Lucylee: I'd argue he doesn't feel worse after this hospital stay than before it. Things were so bad, he agreed to go to the hospital. He isn't agreeing now so he must not feel as bad.
Harmony Well, that is the question, who are they selling the data to? First: yes, insurance companies. Secondly advertisers. They know our age, sex, etc from our sign in so they can take all the 43 year old women and produce reports on what they have in common and then sell the data to advertisers looking for information on cohorts. From the website cookies, they know what other websites interest me. From my link to MyFitnessPal they know what food I'm eating. My weight is in the system as well. They have a ton of information so can create pretty accurate profiles from the grouped data. There isn't a lot of proof that they are doing anything but selling more things to their own users (in other words, the advertisers are buying space on the fitbit website to advertise to me. Certainly my sleep data they are willing to sell back to me includes how other women my age and fitness level are sleeping (as if sleep is some sort of competition.)

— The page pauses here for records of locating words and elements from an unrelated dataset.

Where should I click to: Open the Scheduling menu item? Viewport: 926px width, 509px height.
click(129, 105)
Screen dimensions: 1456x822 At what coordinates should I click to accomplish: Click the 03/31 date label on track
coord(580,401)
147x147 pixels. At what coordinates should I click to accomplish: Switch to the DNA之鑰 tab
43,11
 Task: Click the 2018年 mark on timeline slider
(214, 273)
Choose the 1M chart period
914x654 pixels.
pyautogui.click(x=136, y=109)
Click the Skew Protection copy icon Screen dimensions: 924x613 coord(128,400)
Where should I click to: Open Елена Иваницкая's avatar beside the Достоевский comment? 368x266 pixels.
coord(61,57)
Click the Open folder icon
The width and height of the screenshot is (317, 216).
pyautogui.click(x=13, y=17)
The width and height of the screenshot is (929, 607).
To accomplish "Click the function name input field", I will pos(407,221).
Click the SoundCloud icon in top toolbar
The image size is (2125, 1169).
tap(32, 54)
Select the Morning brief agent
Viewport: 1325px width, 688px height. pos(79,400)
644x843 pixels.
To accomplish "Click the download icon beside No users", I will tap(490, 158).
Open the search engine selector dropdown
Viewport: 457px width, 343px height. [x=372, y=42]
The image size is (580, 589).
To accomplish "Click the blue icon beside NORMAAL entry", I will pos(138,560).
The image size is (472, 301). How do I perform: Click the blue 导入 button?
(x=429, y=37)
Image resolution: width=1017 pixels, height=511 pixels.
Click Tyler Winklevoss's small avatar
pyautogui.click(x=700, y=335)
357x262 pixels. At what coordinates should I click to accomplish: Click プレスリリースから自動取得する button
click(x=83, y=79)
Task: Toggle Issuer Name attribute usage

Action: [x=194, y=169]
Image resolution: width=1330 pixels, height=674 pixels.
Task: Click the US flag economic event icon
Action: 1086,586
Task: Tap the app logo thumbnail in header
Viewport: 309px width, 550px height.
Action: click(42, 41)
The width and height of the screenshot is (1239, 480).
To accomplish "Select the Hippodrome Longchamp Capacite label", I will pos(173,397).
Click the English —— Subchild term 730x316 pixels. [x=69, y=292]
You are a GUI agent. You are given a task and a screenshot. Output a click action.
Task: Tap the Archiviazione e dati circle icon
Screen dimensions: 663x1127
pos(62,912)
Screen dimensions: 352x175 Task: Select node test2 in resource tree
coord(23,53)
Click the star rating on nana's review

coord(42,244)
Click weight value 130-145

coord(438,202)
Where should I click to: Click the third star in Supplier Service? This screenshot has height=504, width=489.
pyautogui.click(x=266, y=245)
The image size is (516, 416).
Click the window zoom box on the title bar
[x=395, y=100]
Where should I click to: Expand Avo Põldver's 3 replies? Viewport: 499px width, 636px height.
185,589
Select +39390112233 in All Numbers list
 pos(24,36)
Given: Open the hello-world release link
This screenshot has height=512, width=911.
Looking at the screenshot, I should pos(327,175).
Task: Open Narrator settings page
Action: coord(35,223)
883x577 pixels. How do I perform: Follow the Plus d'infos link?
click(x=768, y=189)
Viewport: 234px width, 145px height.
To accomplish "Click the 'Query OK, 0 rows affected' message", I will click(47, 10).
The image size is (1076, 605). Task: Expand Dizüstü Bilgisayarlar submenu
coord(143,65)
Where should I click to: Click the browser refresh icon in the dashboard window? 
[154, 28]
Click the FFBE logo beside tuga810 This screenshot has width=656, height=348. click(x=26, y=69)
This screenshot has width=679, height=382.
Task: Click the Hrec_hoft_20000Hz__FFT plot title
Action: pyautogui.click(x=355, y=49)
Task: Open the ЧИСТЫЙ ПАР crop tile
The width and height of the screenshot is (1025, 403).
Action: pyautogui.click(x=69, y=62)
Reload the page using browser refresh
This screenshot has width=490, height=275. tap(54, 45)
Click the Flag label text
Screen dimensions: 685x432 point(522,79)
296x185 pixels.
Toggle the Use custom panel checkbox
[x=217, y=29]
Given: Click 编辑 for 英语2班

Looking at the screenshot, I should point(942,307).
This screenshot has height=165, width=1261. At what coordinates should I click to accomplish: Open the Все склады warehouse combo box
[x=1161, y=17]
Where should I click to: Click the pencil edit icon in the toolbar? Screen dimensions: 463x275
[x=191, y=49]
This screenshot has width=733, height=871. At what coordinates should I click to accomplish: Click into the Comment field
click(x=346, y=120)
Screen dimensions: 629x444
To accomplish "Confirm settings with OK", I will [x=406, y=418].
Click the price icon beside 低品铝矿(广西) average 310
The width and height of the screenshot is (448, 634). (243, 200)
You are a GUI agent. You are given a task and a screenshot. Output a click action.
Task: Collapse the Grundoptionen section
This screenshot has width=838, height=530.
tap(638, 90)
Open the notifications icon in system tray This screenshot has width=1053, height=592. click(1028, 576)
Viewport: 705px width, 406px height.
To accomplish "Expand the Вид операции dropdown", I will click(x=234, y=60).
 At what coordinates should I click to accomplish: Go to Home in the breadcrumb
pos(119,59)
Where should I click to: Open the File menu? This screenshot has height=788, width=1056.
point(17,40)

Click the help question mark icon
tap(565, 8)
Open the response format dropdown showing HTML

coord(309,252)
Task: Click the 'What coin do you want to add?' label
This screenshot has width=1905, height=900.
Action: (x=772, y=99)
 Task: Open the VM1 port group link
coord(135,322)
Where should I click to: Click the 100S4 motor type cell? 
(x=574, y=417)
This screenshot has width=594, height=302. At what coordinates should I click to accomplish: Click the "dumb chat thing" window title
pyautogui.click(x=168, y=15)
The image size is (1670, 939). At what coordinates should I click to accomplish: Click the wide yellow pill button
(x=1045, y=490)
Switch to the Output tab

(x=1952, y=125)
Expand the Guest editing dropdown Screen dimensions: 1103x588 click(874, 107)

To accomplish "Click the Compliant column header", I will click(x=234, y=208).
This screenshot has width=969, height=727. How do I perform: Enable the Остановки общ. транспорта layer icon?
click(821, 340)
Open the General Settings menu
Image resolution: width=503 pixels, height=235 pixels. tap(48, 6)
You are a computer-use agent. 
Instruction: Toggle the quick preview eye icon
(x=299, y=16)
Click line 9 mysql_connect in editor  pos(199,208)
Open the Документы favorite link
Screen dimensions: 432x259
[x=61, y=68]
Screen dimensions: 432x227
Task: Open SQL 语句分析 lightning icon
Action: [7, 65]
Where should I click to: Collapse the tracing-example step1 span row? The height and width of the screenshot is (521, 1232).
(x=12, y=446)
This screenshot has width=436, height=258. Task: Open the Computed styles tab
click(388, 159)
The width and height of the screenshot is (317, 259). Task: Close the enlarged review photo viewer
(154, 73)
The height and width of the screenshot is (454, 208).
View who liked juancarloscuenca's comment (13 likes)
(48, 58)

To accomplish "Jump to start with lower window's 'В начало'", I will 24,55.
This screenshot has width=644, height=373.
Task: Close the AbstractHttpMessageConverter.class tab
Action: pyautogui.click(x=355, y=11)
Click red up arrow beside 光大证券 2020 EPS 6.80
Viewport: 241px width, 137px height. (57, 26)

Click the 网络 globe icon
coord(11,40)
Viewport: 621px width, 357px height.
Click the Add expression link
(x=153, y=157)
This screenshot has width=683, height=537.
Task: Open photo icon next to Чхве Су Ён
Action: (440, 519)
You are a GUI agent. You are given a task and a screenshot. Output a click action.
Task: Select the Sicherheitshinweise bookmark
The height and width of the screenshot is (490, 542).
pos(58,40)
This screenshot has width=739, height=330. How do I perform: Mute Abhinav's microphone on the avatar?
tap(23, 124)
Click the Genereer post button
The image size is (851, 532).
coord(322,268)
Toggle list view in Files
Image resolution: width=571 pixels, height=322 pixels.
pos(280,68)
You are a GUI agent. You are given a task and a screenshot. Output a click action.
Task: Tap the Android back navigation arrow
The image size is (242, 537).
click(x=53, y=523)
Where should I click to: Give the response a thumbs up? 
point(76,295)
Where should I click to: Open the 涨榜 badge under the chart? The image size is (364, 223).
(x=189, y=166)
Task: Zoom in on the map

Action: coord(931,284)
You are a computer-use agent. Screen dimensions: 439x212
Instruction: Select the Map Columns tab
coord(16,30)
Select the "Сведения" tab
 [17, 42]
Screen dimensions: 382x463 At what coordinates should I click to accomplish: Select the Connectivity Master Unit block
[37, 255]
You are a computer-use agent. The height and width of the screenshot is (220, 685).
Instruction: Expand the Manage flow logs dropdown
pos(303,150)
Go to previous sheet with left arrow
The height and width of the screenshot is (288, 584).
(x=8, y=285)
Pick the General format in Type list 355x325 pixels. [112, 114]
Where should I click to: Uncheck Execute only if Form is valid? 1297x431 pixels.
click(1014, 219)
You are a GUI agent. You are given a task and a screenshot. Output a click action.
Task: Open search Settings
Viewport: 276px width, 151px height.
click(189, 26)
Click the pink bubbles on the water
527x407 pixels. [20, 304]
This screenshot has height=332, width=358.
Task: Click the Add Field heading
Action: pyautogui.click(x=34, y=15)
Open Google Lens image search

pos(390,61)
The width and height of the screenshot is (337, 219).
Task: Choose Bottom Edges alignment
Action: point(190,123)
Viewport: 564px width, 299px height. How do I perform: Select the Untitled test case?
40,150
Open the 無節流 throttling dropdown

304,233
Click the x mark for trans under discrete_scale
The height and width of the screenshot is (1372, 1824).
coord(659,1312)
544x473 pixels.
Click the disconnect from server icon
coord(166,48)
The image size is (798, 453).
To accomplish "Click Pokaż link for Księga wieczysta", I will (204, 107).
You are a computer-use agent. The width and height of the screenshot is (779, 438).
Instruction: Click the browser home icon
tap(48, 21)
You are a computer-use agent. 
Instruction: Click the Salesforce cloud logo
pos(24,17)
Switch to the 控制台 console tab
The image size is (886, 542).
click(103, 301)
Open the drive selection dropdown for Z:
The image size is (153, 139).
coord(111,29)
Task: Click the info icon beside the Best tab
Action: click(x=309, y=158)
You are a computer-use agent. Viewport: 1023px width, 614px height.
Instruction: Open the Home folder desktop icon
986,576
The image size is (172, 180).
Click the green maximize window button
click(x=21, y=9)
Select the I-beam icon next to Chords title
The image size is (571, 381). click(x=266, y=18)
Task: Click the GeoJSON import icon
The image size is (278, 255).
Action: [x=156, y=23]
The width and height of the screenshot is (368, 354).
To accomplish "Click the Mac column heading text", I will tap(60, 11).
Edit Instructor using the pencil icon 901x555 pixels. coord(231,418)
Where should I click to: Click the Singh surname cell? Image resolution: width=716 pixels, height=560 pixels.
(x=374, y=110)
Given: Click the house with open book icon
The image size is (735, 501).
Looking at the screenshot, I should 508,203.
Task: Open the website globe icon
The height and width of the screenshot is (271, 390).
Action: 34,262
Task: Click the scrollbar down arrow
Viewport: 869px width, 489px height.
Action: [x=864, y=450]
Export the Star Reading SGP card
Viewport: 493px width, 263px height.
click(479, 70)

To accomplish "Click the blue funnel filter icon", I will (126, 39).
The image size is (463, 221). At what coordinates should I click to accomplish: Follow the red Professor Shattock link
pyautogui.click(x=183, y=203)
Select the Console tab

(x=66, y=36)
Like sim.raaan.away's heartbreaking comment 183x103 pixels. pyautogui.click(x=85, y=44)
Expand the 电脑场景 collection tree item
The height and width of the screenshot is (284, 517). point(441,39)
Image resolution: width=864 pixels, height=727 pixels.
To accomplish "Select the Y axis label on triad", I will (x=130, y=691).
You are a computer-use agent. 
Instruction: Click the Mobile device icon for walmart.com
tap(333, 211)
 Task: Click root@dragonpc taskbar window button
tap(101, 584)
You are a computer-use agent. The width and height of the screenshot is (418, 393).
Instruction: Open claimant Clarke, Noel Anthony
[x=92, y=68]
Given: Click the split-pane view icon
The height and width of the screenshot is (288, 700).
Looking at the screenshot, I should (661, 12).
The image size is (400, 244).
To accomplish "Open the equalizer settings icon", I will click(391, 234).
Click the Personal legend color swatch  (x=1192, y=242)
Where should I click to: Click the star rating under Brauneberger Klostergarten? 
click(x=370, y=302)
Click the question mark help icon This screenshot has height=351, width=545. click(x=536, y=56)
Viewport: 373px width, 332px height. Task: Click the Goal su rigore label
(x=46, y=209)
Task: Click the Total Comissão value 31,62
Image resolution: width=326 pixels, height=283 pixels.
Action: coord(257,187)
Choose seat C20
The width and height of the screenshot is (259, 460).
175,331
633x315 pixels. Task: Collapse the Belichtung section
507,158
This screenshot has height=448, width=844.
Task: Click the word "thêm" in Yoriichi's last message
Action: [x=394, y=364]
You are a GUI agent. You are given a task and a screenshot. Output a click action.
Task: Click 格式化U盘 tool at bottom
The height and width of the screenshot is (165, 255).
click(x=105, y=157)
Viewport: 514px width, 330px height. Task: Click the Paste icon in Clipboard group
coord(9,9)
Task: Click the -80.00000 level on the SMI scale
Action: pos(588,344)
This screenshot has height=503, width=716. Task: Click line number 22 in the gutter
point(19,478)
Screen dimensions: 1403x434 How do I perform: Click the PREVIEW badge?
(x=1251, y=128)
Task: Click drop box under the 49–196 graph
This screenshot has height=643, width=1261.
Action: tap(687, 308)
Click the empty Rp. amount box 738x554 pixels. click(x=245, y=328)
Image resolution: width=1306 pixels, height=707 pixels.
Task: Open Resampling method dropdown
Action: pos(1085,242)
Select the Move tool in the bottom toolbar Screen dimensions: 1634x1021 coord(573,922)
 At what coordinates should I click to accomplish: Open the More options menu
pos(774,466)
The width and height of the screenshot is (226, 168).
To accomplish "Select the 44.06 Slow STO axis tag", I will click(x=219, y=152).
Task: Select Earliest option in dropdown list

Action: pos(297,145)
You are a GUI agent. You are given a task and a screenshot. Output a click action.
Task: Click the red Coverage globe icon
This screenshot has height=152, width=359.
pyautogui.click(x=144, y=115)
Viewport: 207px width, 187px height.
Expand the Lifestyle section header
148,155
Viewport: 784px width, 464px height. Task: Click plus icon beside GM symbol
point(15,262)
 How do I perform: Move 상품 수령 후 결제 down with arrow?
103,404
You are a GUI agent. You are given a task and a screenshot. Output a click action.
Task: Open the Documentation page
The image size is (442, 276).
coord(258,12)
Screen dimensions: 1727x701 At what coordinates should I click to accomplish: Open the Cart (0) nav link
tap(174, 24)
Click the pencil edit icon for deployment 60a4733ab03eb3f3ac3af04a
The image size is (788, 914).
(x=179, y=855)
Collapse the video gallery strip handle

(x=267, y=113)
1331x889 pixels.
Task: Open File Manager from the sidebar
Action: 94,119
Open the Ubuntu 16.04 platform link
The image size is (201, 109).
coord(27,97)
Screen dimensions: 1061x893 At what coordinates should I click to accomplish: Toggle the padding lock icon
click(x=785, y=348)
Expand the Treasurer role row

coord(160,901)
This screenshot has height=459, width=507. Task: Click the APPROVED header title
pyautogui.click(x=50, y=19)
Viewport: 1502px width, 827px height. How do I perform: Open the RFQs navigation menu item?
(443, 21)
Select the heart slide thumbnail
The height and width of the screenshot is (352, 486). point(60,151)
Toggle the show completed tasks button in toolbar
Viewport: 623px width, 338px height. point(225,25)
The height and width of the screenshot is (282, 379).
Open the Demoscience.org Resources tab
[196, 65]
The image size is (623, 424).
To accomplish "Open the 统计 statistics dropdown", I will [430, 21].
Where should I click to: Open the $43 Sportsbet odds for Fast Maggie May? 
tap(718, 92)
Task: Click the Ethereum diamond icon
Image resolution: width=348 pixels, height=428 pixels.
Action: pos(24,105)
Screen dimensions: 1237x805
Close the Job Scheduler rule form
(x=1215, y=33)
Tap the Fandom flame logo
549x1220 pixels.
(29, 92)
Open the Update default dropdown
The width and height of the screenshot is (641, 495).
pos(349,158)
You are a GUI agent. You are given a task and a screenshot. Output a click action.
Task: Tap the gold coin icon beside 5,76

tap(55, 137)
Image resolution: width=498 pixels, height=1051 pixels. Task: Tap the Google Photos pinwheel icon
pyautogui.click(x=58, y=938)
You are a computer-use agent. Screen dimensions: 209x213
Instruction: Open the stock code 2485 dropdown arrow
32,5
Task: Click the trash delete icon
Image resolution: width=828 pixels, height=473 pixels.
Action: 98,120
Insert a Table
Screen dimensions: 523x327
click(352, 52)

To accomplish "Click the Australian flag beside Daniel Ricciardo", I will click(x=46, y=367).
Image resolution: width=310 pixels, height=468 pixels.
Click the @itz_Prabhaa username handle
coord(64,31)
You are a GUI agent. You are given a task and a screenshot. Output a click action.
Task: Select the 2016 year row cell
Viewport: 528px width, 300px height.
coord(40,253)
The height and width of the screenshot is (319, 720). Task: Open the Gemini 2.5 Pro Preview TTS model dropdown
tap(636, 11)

In theory they will never sell INDIVIDUAL data to advertisers or insurers but we know that this data has been used in court cases and in some cases insurers are offering different pricing to people who fit different fitness profiles and you prove you are moving as much as you say through your trackers reports.
And the individual data has been used in court cases. Convicted one woman (she claimed she was raped in the night but in fact she had staged the scene herself and her tracker information showed her moving around for hours she claimed to be asleep - she smashed her fitbit, pretending it was broken in the attack but failed to understand the data was not on it, but on the server.) Another person won a claim for lost of quality of life suit. Her data showed how active she had been before an accident and how she was no longer active due to her injuries. It quantified the before/after fitness level and probably increased her settlement because it was based on hard evidence, not a vague perception "I used to be active and now I'm not."
I looked it up and currently data sales count for only about 1% of the revenue of fitbit. Another 10% comes from corporate deals (companies have an opportunity to encourage their employees to be more active which has been shown to have positive health benefits -- potentially resulting in lower healthcare costs for the company.)